**EXERCISE**
Could you repeat, word for word, only the lines from the one containing "Open the AUD/CAD" through the final line of the records below?

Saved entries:
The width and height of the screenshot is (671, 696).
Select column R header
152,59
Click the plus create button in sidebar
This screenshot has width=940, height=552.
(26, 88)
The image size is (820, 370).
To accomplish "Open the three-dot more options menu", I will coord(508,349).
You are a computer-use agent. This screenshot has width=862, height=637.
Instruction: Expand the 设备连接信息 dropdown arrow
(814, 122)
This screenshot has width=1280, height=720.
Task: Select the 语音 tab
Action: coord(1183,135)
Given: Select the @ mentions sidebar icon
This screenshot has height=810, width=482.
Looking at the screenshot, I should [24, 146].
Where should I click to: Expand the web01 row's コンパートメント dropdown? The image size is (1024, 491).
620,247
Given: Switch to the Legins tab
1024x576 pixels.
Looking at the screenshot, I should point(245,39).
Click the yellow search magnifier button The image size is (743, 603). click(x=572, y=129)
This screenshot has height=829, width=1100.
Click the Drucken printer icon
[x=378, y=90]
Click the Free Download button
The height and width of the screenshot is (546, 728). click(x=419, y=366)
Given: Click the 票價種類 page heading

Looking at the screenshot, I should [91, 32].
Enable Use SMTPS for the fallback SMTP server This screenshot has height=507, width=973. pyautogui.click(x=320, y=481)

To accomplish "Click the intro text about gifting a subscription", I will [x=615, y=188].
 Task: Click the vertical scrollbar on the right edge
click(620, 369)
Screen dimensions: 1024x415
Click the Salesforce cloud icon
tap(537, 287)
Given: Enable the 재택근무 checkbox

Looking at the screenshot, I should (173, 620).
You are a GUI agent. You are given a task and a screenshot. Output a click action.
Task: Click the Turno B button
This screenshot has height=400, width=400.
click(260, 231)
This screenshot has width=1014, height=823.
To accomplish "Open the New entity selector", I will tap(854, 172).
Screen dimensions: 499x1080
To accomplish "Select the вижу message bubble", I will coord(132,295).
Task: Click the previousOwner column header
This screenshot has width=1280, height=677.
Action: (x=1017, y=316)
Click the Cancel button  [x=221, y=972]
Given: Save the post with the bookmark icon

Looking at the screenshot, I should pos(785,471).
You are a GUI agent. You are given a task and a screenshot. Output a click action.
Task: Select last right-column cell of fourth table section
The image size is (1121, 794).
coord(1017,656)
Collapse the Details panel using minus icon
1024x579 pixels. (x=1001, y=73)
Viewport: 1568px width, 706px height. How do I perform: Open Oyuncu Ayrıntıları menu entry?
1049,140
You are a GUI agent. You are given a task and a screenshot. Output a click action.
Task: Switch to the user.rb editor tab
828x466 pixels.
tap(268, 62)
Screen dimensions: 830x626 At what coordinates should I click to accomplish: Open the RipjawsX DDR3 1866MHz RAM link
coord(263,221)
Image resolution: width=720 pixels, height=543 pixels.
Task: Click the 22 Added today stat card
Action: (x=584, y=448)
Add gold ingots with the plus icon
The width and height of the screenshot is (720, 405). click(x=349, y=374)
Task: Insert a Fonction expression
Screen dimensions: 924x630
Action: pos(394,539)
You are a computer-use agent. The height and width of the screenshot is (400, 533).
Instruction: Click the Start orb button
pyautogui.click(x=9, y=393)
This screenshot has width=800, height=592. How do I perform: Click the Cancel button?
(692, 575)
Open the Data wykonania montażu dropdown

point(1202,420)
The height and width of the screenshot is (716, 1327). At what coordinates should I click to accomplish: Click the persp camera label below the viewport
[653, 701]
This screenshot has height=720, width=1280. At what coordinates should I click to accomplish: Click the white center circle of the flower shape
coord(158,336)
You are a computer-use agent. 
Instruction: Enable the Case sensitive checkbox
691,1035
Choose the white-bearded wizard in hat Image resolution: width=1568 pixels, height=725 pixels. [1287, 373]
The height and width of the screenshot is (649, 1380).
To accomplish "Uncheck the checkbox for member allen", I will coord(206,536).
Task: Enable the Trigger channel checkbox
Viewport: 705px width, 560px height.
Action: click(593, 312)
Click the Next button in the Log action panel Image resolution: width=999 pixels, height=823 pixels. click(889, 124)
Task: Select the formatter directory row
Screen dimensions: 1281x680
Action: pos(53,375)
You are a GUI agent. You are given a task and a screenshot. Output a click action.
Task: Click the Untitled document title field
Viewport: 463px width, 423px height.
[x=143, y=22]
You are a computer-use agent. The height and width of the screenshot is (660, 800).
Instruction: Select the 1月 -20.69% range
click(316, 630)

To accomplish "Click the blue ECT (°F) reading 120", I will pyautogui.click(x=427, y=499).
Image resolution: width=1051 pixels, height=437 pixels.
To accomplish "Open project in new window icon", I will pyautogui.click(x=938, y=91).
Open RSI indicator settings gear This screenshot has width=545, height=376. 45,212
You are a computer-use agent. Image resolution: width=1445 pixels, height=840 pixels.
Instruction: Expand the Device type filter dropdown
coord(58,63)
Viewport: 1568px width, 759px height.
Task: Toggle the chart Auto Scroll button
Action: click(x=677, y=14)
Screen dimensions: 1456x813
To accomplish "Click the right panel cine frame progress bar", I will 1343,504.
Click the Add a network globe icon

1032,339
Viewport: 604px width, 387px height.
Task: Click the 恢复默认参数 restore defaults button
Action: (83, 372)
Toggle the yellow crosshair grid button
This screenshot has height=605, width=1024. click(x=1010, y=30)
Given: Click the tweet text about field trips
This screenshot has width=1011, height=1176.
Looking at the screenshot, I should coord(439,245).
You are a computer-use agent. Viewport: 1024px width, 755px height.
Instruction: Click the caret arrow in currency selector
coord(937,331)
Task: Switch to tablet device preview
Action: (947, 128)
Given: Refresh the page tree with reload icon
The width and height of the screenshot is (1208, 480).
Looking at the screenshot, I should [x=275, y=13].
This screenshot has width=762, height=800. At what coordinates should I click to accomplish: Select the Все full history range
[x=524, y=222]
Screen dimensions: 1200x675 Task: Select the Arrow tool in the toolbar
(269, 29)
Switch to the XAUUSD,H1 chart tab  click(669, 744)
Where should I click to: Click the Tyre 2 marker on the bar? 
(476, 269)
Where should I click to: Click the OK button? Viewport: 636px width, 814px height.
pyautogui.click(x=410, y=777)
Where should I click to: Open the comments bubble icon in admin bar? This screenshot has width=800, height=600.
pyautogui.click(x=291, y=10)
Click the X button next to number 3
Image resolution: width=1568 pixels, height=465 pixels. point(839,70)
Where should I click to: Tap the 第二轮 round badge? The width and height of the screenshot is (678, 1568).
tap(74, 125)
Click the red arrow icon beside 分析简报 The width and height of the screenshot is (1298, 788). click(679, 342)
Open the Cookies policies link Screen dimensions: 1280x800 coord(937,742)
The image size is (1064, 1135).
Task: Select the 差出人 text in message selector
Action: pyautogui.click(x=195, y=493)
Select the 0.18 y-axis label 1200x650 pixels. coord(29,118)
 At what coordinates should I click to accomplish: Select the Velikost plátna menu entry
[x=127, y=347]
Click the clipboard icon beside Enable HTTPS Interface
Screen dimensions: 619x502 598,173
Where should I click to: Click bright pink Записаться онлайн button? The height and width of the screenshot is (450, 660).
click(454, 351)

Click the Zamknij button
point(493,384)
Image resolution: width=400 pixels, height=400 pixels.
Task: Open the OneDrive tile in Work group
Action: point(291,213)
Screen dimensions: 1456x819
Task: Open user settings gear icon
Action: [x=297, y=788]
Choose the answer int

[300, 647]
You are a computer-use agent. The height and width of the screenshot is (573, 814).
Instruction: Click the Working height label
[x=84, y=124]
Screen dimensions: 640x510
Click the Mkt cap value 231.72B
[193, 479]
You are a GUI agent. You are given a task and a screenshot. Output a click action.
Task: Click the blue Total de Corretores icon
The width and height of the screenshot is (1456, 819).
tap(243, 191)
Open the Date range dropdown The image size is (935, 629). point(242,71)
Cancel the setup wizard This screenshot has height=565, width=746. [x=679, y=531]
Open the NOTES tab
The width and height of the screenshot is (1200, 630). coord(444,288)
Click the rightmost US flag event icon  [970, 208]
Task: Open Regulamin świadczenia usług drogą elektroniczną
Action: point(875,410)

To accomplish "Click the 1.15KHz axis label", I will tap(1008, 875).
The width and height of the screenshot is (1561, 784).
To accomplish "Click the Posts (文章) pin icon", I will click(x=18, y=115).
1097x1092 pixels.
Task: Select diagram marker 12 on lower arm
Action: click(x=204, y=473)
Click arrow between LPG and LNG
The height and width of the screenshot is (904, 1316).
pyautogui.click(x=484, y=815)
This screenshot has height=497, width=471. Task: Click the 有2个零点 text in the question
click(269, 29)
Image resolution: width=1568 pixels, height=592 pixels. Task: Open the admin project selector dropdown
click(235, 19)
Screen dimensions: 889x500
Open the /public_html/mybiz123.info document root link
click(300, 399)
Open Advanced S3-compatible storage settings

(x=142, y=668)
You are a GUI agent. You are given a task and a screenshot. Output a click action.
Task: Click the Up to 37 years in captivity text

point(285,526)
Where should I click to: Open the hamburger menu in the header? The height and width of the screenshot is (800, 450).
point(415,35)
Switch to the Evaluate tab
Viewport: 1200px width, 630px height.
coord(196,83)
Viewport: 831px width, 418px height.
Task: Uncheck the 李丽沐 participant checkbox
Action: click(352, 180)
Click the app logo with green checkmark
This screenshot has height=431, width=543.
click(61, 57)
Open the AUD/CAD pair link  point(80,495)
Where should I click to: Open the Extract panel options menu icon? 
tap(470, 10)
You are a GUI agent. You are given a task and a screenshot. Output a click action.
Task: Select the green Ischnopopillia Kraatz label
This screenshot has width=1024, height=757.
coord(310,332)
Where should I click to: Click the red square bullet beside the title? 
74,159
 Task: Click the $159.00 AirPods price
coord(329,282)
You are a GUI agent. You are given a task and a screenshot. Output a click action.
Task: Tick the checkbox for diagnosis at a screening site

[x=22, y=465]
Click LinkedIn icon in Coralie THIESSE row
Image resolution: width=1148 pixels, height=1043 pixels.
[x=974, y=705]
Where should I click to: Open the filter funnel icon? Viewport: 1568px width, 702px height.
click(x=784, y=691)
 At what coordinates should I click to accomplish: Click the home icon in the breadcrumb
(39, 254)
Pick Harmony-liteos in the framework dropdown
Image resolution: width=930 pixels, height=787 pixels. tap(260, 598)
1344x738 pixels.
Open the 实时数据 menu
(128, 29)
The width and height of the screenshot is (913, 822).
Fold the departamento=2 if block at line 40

**OUTPUT OF THE EXERCISE**
Open the AUD/CAD pair link  point(80,495)
Where should I click to: Open the Extract panel options menu icon? 
tap(470, 10)
You are a GUI agent. You are given a task and a screenshot. Output a click action.
Task: Select the green Ischnopopillia Kraatz label
This screenshot has width=1024, height=757.
coord(310,332)
Where should I click to: Click the red square bullet beside the title? 
74,159
 Task: Click the $159.00 AirPods price
coord(329,282)
You are a GUI agent. You are given a task and a screenshot. Output a click action.
Task: Tick the checkbox for diagnosis at a screening site

[x=22, y=465]
Click LinkedIn icon in Coralie THIESSE row
Image resolution: width=1148 pixels, height=1043 pixels.
[x=974, y=705]
Where should I click to: Open the filter funnel icon? Viewport: 1568px width, 702px height.
click(x=784, y=691)
 At what coordinates should I click to accomplish: Click the home icon in the breadcrumb
(39, 254)
Pick Harmony-liteos in the framework dropdown
Image resolution: width=930 pixels, height=787 pixels. tap(260, 598)
1344x738 pixels.
Open the 实时数据 menu
(128, 29)
The width and height of the screenshot is (913, 822).
Fold the departamento=2 if block at line 40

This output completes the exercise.